In fact, critical illness insurance has been identified as the potentially top-selling voluntary benefit product over the next two to three years, according to the “Worksite/Voluntary Product Trends 2012 Frontline Report” by Eastbridge Consulting Group Inc. of Avon, Conn.
Critical illness insurance sales increased 20% in 2011, totaling $243 million, according to Eastbridge, a marketing advisory firm serving insurance and financial services organizations in the United States and Canada.
“The implementation of consumer-driven health plans has very much helped employers to get comfortable with voluntary benefits in the workplace because they see them as a way to provide employees with gap protection,” said Alyssa Williamson, a consultant in Mercer L.L.C.'s integrated benefits practice in Atlanta.
Usually offered as a voluntary product to employees, most critical illness policies pay a lump sum following the diagnosis of any specified illness, such as cancer, heart attack, stroke, paralysis or kidney failure. In addition to an indemnity payment, some policies also provide a daily benefit during treatment. Others pay a per-diem benefit while a covered individual is hospitalized.
Because workers purchase most critical illness policies on an after-tax basis, even in cases when the premium is paid via payroll deduction, the benefits are not subject to federal or state income tax.
When purchased on an individual basis, critical illness insurance is typically underwritten to reflect the risks of the individual buying the coverage.

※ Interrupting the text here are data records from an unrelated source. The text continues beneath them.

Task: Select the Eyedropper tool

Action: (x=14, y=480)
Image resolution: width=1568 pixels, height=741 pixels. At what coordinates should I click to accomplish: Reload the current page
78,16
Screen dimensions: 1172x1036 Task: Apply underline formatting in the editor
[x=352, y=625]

However, it is generally available on a guaranteed-issue basis to employer groups with at least 100 employees. Typically, 10% to 15% of employees enroll in the coverage, which can cost anywhere from $20 to $40 a month for about $15,000 in coverage, depending on group demographics.

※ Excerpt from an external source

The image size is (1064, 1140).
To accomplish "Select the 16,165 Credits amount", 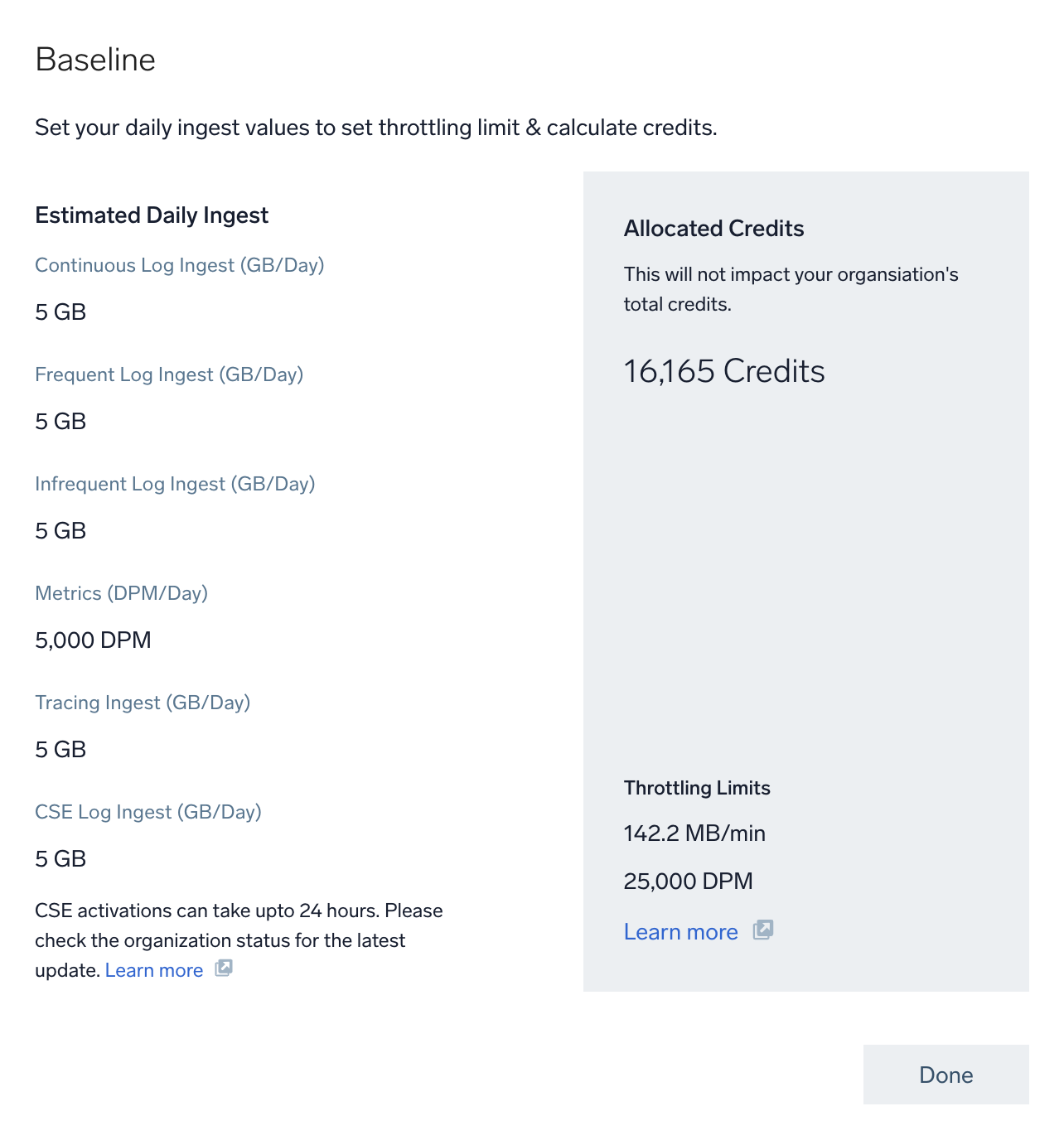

The benefits under a critical illness policy are paid directly to the insured and can be used for any purpose, such as covering deductibles or medical copayments, travel expenses or other out-of-pocket costs associated with treating a covered illness. These include paying for child care expenses while an individual receives cancer treatment or for home modifications made necessary for an individual whose mobility is impaired following a stroke.
Although employees historically have paid the full cost of the voluntary benefit, some employers in recent years have picked up part of the tab for critical illness insurance to encourage employees to enroll in consumer-driven health plans.
“We're actually seeing a lot more interest in employer-paid products,” said Lydia Jilek, head of voluntary products and strategies at ING U.S. in Minneapolis. “There can be an employer-paid base level of coverage — say $3,000 or $5,000 — and then a base buy-up, typically in $1,000 increments.”
As consumer-driven health plans gain in popularity, some of the health insurers administering these products have begun branching out into the critical illness insurance market.
“We made a decision to partner with American Heritage Life Insurance Co., a division of The Allstate Corp. that had the paper, filing and underwriting expertise for the product, to make critical illness insurance available to Aetna plan members,” said Jeff Brown, head of voluntary benefits and consumer services at Hartford, Conn.-based Aetna Inc. “This product is worth more to consumers when deployed with one of our medical plans. We're also able to position it as part of a broader-based consumer-directed strategy.”
Brokers and benefits consultants also are increasingly recommending critical illness insurance to their group health benefits clients as insurers cut back on broker compensation in response to new minimum medical loss ratio requirements set by the Patient Protection and Affordable Care Act.
Under the law, insurers that underwrite group health insurance for employers with 100 or more employees must spend 85% of premiums collected on health care and health improvement expenses, reducing the amount available to pay as commissions to brokers. Critical illness insurance and other voluntary benefits products are exempt from this minimum medical-loss ratio requirement.
Critical illness insurance is one of a handful of supplemental health insurance policies that workers covered by high-deductible health plans linked with health savings accounts can purchase under Internal Revenue Service rules.